Nous ne pouvons prévoir si la nouvelle et inévitable débâcle qui l'attend enseignera au camarade Rivera le chemin du retour vers la IV° Internationale, ou s'il sera définitivement absorbé par le courant des intellectuels qui sont aujourd'hui en train de rompre avec le marxisme en faveur d'un mélange d'anarchisme, de libéralisme, d'individualisme etc. Inutile de le dire, nous espérons que c'est la première hypothèse qui se réalisera.

  1. Diego Rivera avait démissionné de la IV' Internationale et venait d'annoncer la fondation d'un nouveau parti, le parti révolutionnaire ouvrier et paysan (P.R.O.C.) avec l'appui de petits syndicats ouvriers.
  2. Dans un article signé Clave, Trotsky avait déjà expliqué que les partisans de IV° Internationale au Mexique ne participeraient pas à la campagne électorale, déjà sérieusement entamée, pour la succession du président Cardenas.

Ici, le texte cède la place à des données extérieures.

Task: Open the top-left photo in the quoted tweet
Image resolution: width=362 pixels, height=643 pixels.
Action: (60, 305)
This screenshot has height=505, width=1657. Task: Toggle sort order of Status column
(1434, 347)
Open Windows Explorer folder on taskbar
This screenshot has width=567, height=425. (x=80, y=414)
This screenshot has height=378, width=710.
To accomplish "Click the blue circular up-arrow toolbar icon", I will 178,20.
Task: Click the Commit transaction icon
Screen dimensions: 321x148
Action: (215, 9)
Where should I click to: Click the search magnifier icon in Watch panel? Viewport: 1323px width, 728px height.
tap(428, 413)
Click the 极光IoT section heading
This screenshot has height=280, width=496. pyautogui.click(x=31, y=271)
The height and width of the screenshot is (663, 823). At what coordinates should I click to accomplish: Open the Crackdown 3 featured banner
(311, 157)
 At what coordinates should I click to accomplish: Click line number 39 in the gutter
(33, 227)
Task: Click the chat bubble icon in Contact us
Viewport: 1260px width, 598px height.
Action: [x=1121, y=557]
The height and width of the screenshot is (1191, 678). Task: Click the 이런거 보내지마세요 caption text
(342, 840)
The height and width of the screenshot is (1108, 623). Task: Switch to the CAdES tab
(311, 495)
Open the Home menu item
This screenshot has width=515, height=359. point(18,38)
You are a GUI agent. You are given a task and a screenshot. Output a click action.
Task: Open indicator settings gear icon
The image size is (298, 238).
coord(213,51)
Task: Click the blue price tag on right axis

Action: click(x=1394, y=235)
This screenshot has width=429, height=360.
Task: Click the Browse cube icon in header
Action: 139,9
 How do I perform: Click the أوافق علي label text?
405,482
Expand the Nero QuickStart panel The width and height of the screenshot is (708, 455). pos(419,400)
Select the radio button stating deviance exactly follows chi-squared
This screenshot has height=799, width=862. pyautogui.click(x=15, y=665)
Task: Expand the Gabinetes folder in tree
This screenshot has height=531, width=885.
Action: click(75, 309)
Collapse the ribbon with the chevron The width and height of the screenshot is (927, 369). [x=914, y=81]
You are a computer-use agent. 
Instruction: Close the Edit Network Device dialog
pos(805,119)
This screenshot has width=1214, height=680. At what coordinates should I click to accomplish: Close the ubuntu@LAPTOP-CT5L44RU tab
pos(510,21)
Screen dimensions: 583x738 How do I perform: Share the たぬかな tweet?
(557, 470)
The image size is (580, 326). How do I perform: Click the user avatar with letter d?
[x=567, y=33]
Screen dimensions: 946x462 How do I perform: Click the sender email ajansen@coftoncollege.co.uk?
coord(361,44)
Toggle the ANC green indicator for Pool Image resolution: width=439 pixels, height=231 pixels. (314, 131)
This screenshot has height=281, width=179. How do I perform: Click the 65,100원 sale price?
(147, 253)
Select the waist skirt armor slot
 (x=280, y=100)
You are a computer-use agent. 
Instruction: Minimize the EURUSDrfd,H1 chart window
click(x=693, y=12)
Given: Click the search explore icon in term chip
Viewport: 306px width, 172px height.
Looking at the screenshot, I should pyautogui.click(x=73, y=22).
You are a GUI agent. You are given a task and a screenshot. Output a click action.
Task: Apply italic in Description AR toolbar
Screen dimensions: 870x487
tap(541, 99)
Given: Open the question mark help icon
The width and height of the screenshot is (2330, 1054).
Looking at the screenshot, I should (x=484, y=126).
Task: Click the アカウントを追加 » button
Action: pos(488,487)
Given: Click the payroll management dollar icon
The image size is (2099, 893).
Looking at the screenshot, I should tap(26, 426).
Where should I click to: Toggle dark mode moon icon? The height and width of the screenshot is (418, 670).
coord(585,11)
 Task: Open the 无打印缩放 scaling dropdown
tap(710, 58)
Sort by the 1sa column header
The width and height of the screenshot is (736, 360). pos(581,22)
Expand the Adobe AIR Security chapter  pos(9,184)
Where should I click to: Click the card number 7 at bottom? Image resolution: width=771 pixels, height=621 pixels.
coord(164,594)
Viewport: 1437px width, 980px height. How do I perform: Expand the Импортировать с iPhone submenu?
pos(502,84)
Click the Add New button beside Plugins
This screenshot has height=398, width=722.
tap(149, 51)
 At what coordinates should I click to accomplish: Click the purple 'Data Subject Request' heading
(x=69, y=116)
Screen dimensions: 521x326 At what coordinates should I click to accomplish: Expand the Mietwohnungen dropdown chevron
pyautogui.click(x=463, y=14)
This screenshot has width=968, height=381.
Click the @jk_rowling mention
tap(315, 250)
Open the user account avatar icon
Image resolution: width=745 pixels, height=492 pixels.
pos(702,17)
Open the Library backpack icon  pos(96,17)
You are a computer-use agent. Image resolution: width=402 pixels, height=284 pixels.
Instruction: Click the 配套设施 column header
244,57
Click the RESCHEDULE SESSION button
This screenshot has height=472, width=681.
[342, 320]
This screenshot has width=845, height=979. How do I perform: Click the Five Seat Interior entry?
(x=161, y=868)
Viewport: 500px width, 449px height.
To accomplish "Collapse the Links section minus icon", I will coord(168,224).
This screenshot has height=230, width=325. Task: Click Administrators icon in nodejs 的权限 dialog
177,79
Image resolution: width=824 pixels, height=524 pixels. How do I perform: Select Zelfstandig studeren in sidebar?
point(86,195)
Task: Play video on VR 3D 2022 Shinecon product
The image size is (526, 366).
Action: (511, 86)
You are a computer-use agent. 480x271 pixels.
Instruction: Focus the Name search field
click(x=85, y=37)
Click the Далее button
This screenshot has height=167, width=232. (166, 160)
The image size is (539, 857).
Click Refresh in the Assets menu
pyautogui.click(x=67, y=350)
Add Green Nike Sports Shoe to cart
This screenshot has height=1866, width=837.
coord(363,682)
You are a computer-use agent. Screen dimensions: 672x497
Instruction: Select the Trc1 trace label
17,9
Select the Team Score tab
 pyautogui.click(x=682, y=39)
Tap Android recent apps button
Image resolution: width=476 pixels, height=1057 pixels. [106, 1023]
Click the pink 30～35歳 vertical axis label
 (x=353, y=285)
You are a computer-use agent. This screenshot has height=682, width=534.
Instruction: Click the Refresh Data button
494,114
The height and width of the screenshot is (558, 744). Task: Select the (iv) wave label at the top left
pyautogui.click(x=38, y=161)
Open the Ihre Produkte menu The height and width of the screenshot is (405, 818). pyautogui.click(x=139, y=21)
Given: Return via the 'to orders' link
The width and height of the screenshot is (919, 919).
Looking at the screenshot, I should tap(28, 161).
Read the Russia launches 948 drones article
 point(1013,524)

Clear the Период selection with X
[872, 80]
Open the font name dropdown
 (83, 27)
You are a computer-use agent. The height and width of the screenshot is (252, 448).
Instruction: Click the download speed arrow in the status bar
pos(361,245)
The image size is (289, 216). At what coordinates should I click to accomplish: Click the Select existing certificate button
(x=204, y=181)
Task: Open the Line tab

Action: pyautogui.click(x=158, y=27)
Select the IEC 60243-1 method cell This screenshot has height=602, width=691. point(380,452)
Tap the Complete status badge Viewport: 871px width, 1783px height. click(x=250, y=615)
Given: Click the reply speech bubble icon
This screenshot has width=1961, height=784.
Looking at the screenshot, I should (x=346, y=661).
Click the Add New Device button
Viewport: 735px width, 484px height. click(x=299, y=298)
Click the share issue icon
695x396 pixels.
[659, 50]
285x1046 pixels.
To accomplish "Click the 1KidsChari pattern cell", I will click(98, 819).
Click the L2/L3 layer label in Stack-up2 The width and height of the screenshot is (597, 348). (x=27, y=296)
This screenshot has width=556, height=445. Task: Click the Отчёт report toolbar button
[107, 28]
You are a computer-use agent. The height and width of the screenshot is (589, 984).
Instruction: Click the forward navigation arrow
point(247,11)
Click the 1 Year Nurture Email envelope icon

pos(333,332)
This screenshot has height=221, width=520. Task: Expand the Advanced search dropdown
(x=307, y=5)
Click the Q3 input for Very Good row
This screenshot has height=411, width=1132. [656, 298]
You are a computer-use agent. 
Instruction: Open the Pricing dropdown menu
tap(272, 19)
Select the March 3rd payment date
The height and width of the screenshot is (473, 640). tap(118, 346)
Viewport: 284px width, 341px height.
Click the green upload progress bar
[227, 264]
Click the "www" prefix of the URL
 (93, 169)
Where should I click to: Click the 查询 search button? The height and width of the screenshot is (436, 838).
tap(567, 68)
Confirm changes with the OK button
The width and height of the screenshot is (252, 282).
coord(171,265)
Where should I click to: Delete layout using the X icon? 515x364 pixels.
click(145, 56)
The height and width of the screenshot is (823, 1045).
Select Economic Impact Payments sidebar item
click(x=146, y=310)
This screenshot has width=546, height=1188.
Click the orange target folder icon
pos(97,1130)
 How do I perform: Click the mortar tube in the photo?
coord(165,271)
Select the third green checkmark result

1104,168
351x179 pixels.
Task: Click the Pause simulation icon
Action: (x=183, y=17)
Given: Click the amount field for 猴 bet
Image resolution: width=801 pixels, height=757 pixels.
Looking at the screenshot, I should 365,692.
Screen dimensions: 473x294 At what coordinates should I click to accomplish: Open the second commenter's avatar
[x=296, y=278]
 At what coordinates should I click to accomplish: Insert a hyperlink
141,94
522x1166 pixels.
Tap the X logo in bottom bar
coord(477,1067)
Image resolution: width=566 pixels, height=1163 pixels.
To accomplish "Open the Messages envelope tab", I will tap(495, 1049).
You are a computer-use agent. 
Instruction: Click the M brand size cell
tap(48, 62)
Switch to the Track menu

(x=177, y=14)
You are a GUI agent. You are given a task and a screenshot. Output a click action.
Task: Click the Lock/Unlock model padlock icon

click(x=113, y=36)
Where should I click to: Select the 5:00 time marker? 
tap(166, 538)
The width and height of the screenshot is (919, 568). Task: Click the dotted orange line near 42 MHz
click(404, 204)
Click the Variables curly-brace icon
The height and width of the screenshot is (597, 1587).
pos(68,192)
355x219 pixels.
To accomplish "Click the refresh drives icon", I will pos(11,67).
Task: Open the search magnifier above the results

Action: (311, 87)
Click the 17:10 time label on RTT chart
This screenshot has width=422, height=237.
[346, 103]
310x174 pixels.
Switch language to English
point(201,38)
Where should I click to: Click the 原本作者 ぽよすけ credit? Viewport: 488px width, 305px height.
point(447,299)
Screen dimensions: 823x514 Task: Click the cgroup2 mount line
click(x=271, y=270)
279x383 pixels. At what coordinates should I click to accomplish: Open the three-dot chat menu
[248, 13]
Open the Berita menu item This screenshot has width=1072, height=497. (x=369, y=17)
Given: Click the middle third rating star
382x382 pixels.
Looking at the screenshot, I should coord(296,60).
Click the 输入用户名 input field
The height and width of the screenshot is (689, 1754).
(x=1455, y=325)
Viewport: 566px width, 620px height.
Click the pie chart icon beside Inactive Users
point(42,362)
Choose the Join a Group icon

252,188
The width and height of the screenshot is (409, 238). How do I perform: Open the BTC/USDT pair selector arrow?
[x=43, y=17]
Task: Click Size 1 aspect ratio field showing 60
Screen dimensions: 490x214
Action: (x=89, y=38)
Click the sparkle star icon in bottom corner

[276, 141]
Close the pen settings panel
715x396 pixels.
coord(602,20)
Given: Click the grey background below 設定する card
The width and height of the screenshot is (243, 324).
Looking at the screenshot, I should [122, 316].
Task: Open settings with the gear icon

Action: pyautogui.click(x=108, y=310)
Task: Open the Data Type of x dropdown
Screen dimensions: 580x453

Au départ, Diego Rivera semble avoir souhaité la candidature du chef de file de la « gauche » du parti unique, le général Francisco Mugica (1884‑1954), qui avait de la sympathie pour Trotsky.
  3. La C.G.T., dirigée depuis peu par Julio Ramirez, venait de tourner le dos à ses principes d' « apolitisme » et d'adhérer au P.R.M., parti gouvernemental officiel ».
  4. Clave ne publia pas cet article ce qui provoqua un autre conflit avec Rivera.
  5. Rivera citait dans sa polémique une lettre de Trotsky à Frida Kahlo (Œuvres, 20, pp. 52‑55).
  6. La Casa del Pueblo regroupait autour du syndicat des ouvriers boulangers quelques petits syndicats d'origine syndicaliste révolutionnaire dont Rivera avait pendant quelque temps entraîné les dirigeants à la Ligue mexicaine et dont il voulait faire les cadres du P.R.O.C.